A Federação asseverou, por isso, que a aplicação da lei nas escolas "deve contar com o envolvimento empenhado dos responsáveis do Ministério da Educação, o que raramente acontece, nomeadamente quando está em causa o reforço de recursos", pode ler-se num comunicado enviado às redações.
"A Fenprof reconhece a delicadeza deste quadro legal, mas considera importante que a escola não passe ao lado da problemática e que os profissionais da Educação discutam e recebam informação e formação sobre como lidar com a diversidade, seja de que tipo for", advertiu.
Em dezembro, o Parlamento aprovou o projeto de lei, com vista a regulamentar o diploma de 2018, e entre as medidas - embora não obrigue à criação de espaços mistos - exige que todos os alunos tenham acesso a casas de banho e balneários, pelo que cabe às escolas decidir e proceder às adaptações que se considerem necessárias. No entanto, a fatura das obras pode ficar apenas nas mãos das autarquias, responsáveis pelos edifícios.
Cabe agora ao presidente da República dar luz verde ou não o projeto de lei, que deu entrada em Belém no final de dezembro passado, mas a iniciativa tem sido alvo de críticas por parte de organizações de diretores de escolas públicas e privadas, da Confederação Nacional de Pais (Confap) e Federação de professores de Educação Física (Cnapef) que consideram que a lei pode motivar mais casos de discriminação do que de inclusão e impor uma exigência "desproporcional" às escolas. Apelaram, por isso, ao veto de Belém.
Por outro lado, associações representantes de pais de crianças trans, como a Associação de Pais e Mães pela Liberdade de Orientação Sexual e Identidade de Género (AMPLOS), pediram a Marcelo Rebelo de Sousa que promulgue o diploma para garantir "direitos humanos" nas escolas.
A Frenprof encara a autodeterminação da identidade de género e expressão de género como mais um dos problemas que se vivem na educação em Portugal, atribuindo-o ao "subfinanciamento" e a "políticas que a têm fragilizado, com particular expressão, a escola pública e as condições de trabalho e de carreira dos seus profissionais".

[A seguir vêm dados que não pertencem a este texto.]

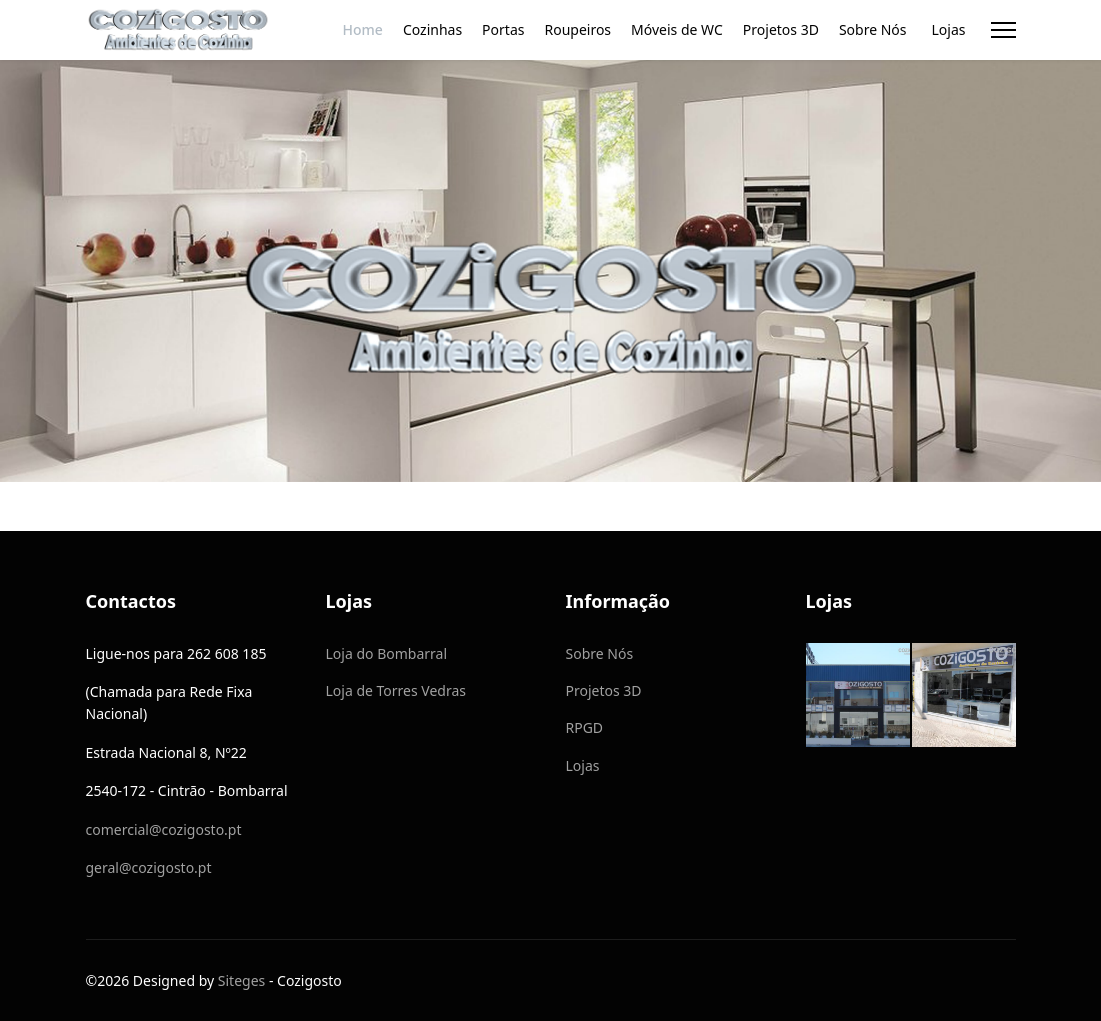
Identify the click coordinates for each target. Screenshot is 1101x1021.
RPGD (585, 727)
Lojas (949, 29)
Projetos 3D (781, 29)
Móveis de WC (677, 29)
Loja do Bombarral (387, 653)
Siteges (241, 980)
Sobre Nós (873, 29)
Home (363, 29)
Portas (503, 29)
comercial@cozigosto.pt (164, 829)
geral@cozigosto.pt (149, 867)
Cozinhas (432, 29)
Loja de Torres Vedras (396, 690)
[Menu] (1003, 30)
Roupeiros (577, 29)
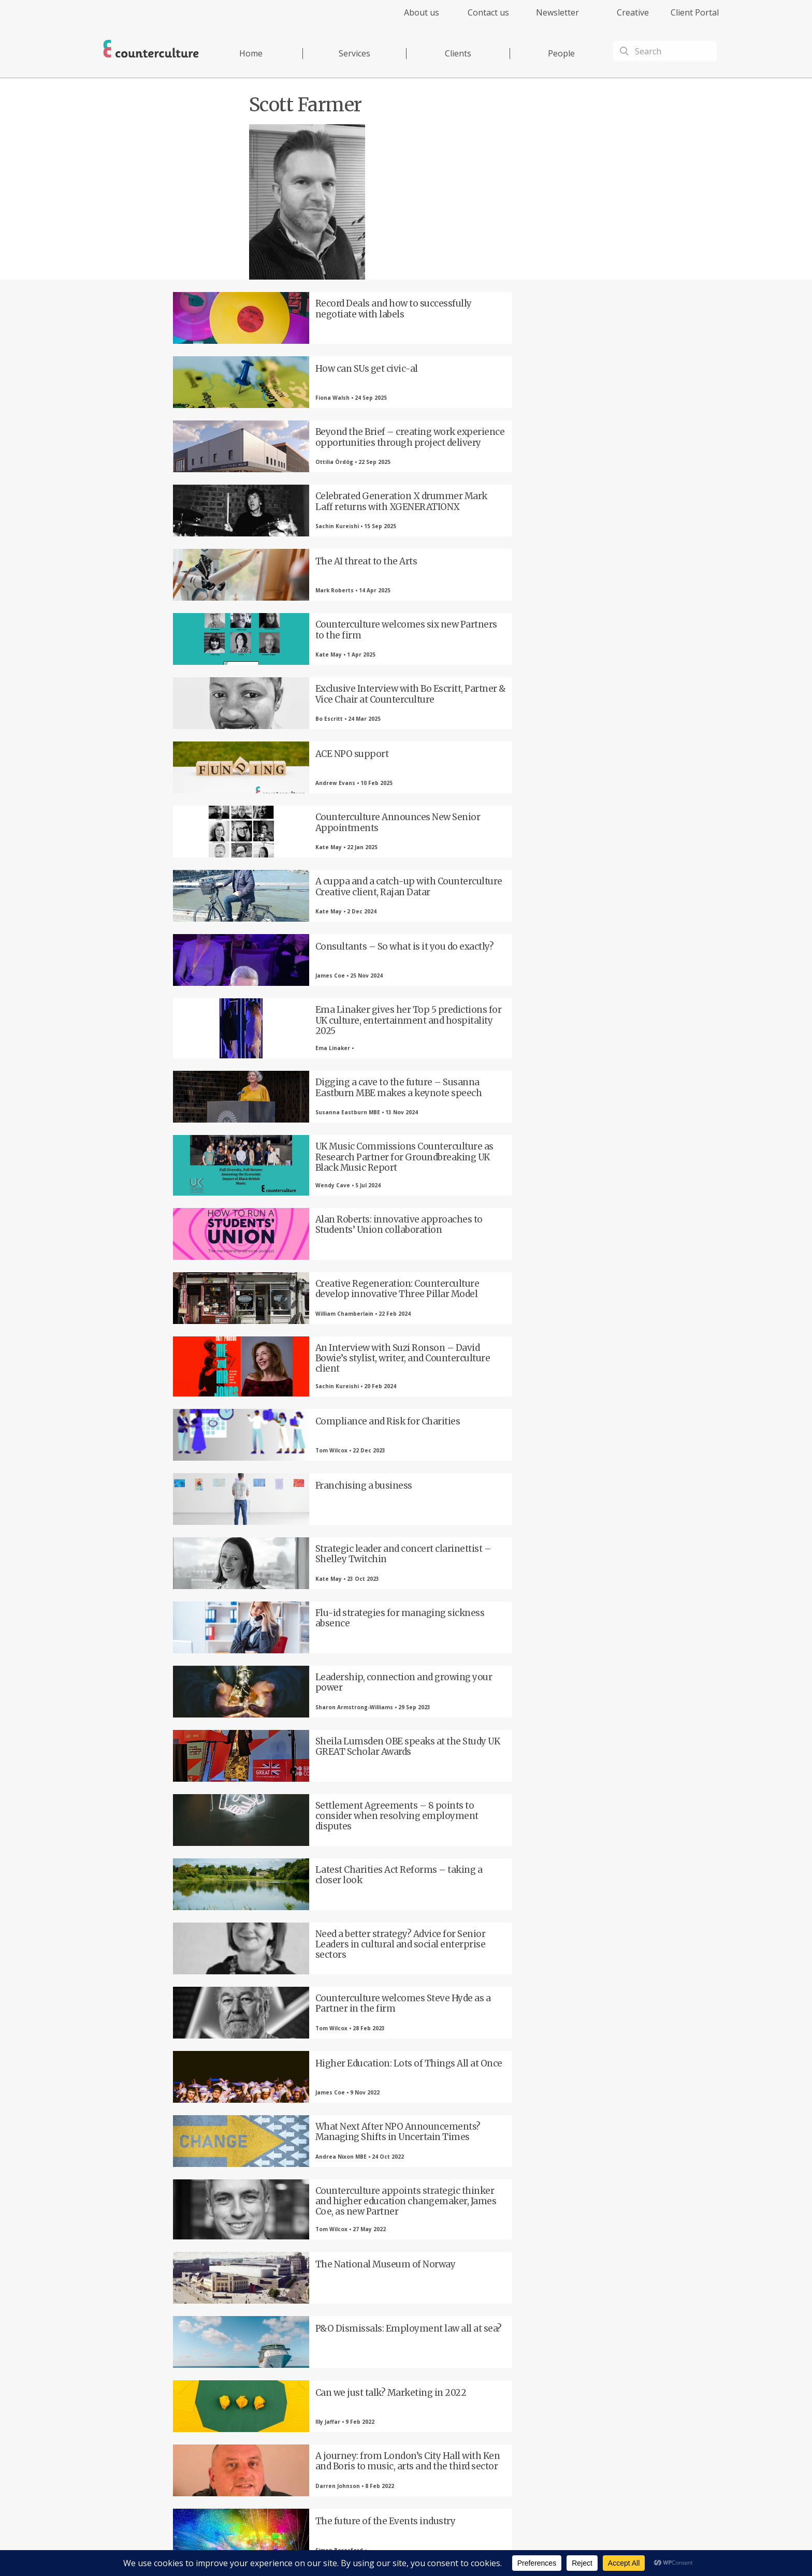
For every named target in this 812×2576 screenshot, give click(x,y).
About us (421, 12)
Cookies (498, 2548)
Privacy (426, 2548)
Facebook (237, 2403)
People (561, 53)
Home (251, 53)
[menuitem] (412, 18)
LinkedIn (351, 2403)
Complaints (531, 2548)
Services (354, 53)
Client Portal (695, 12)
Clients (458, 53)
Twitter (294, 2403)
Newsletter (557, 12)
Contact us (488, 12)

Criar ambientes de sã convivência
"Em Portugal, é sabido que há situações de conflito e bullying nas escolas, que resultam de um inaceitável desrespeito pela identidade de género de alunos e de docentes, quantas vezes calados por vergonha, pela burocracia associada à denúncia ou pela sua inutilidade", alertou a Federação, considerando, por isso, "indispensável que as escolas lidem com estas situações e criem ambientes de sã convivência, promotores de respeito pela diferença".
A Fenprof apelou ainda que se aprofunde a discussão "sobre medidas inclusivas contra a violência e a discriminação, a par da sensibilização, compreensão, aceitação e respeito pela diversidade de género, em contexto escolar e na sociedade em geral".
Perante às críticas que têm vindo a público sobre a nova lei, a Fenprof asseverou também que reduzir a questão às casas de banho e balneários "é caricaturá-la e desvalorizá-la", apontando ainda que "misturá-la com resultados menos positivos no âmbito do PISA [Programa Internacional de Avaliação de Alunos] ou das provas de aferição é demagogia". A federação diz ainda compreender que, "por razões ideológicas de natureza distinta (política, religiosa ou outra) haja quem se oponha", relembrando, no entanto, que a regulamentação em causa diz respeito a uma lei que data de agosto de 2018 e que, na altura, deveria ter sido regulamentada no prazo de 180 dias.
Entre outras medidas, a lei prevê que em documentos como o registo biográfico, pautas ou testes, ou nas atividades escolares e extraescolares os alunos trans possam ser chamados pelo nome autoatribuído. As mudanças dependem da vontade expressa pelos pais, encarregados de educação ou representates legais da criança ou jovem.